See also the SConscript function for another way to specify a variant directory in conjunction with calling a subsidiary SConscript file.

More examples:

# use names in the build directory, not the source directory
VariantDir('build', 'src', duplicate=0)
Program('build/prog', 'build/source.c')

# this builds both the source and docs in a separate subtree
VariantDir('build', '.', duplicate=0)
SConscript(dirs=['build/src','build/doc'])

# same as previous example, but only uses SConscript
SConscript(dirs='src', variant_dir='build/src', duplicate=0)
SConscript(dirs='doc', variant_dir='build/doc', duplicate=0)
WhereIs(program, [path, pathext, reject]), env.WhereIs(program, [path, pathext, reject])

Searches for the specified executable program, returning the full path to the program or None.

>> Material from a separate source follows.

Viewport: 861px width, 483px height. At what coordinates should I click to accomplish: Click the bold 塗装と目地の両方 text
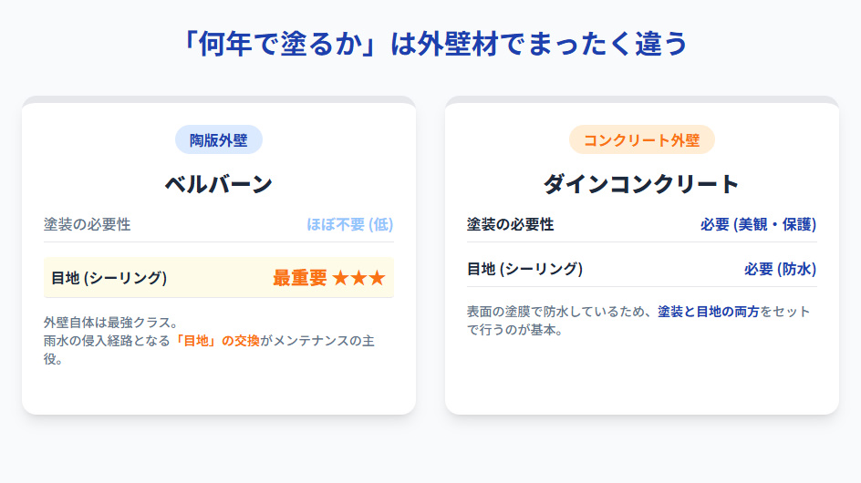(709, 312)
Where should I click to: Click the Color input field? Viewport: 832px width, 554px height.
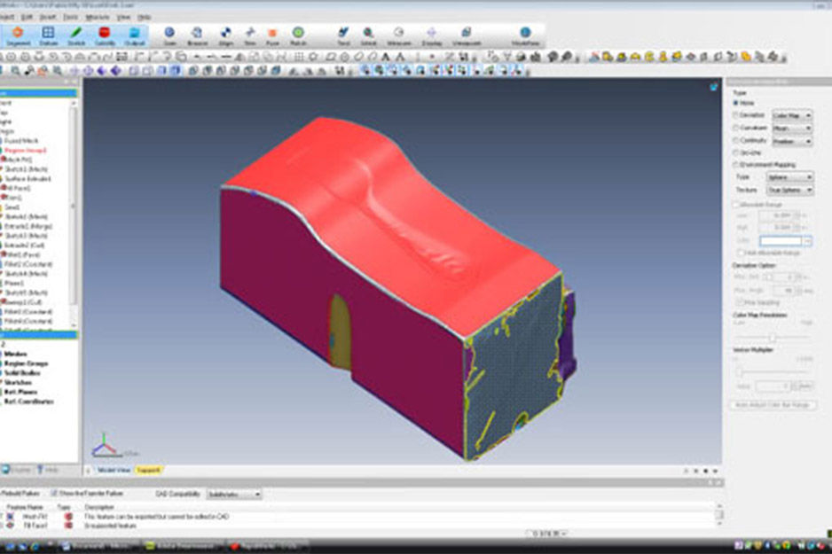(780, 240)
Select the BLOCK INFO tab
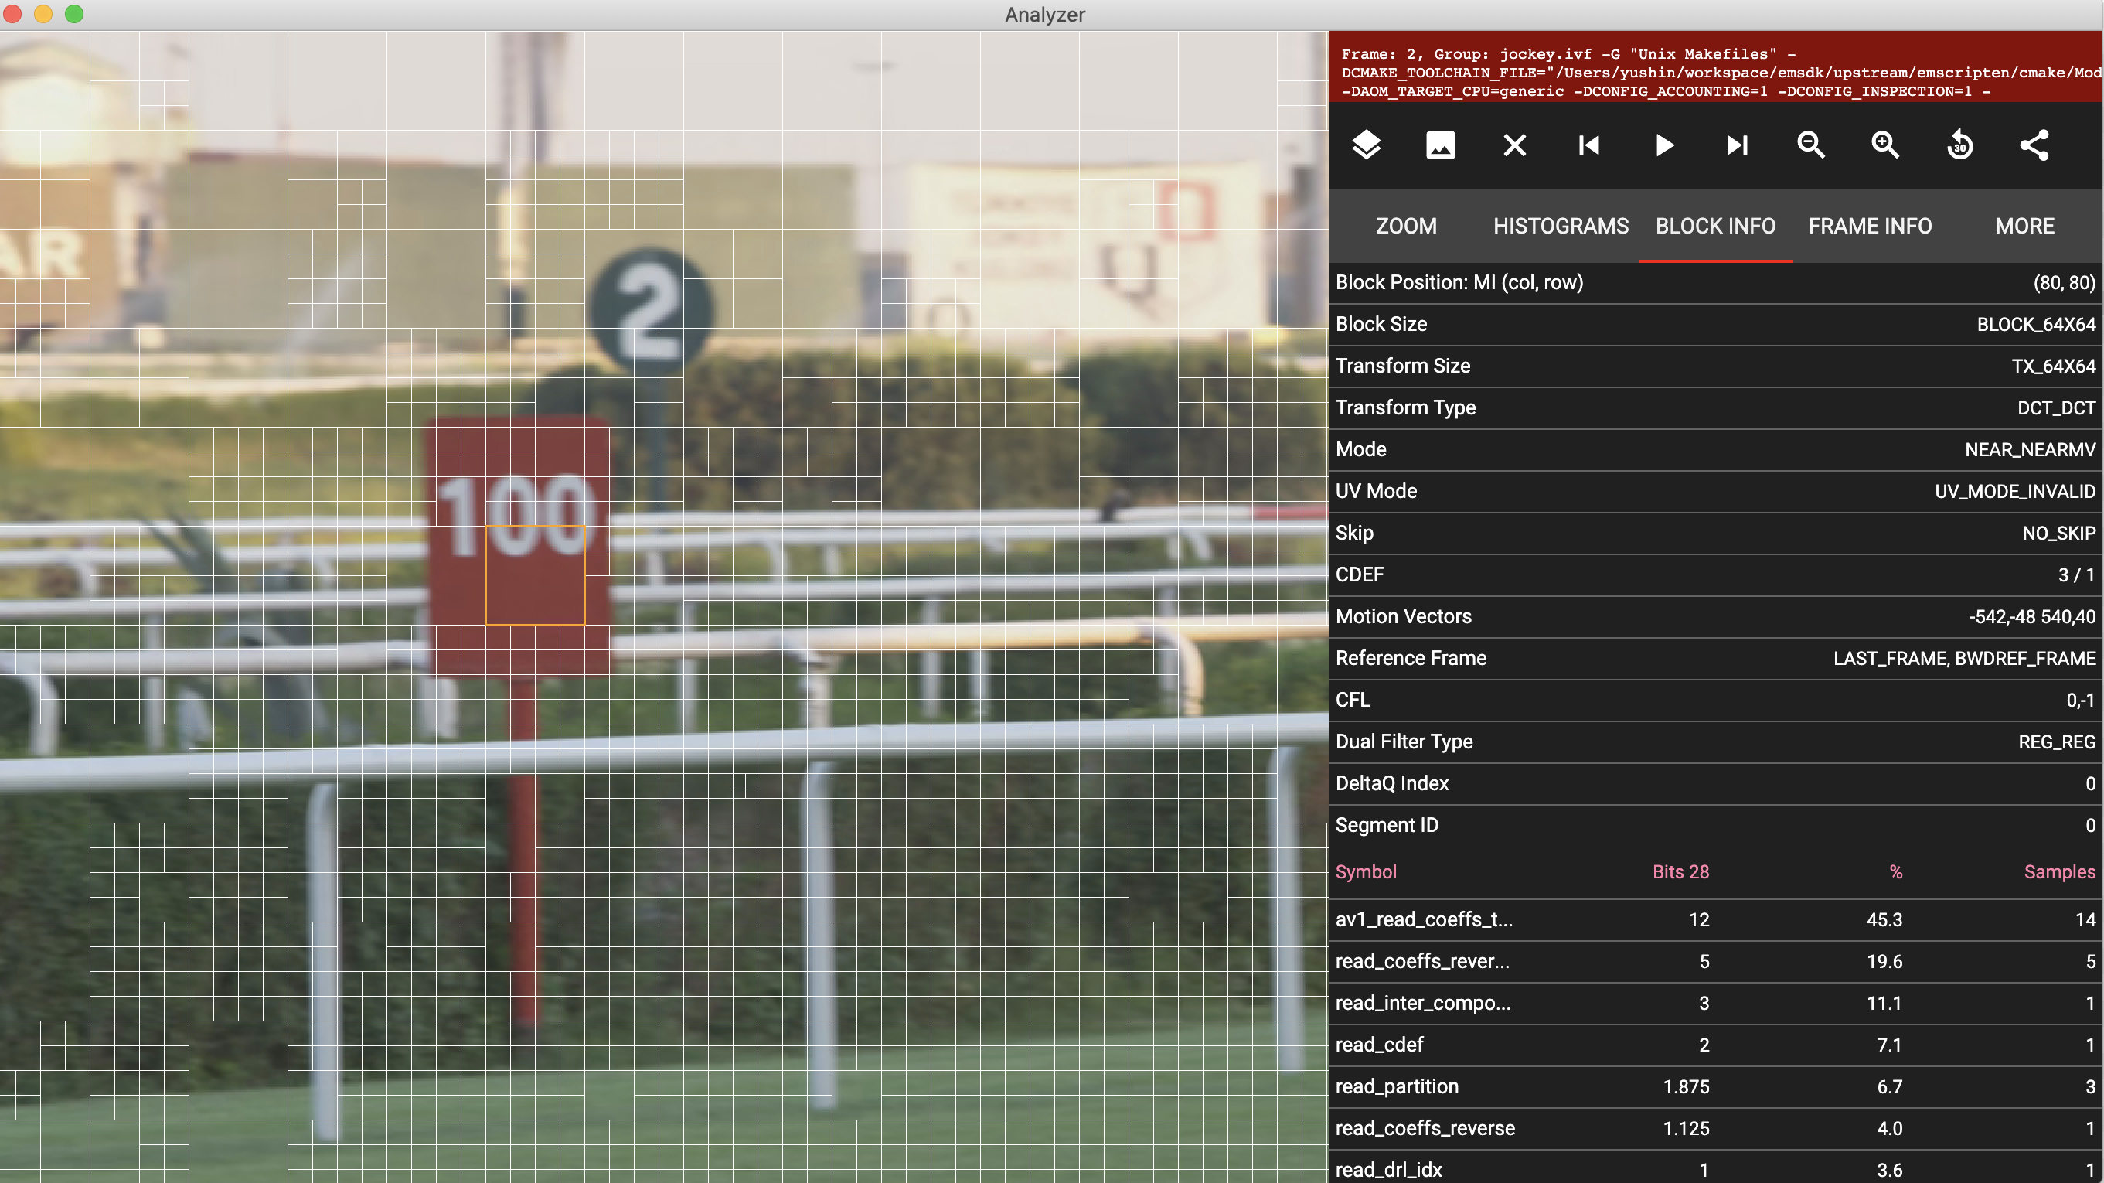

When called as a construction environment method, searches the paths in the path keyword argument, or if None (the default) the paths listed in the construction environment (env['ENV']['PATH']). The external environment's path list (os.environ['PATH']) is used as a fallback if the key env['ENV']['PATH'] does not exist.

On Windows systems, searches for executable programs with any of the file extensions listed in the pathext keyword argument, or if None (the default) the pathname extensions listed in the construction environment (env['ENV']['PATHEXT']). The external environment's pathname extensions list (os.environ['PATHEXT']) is used as a fallback if the key env['ENV']['PATHEXT'] does not exist.

When called as a global function, uses the external environment's path os.environ['PATH'] and path extensions os.environ['PATHEXT'], respectively, if path and pathext are None.

Will not select any path name or names in the optional reject list.